* _Required work_
Please write the following entries out once more, exactly.

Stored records
◆ ◆ ◆ ◆ ◆

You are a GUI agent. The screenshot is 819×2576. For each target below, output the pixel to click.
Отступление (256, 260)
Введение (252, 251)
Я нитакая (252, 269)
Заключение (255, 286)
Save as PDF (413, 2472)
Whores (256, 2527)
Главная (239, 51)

◆ ◆ ◆ ◆ ◆

* _Solved problem_
You are a GUI agent. The screenshot is 819×2576. For each target below, output the pixel to click.
Отступление (256, 260)
Введение (252, 251)
Я нитакая (252, 269)
Заключение (255, 286)
Save as PDF (413, 2472)
Whores (256, 2527)
Главная (239, 51)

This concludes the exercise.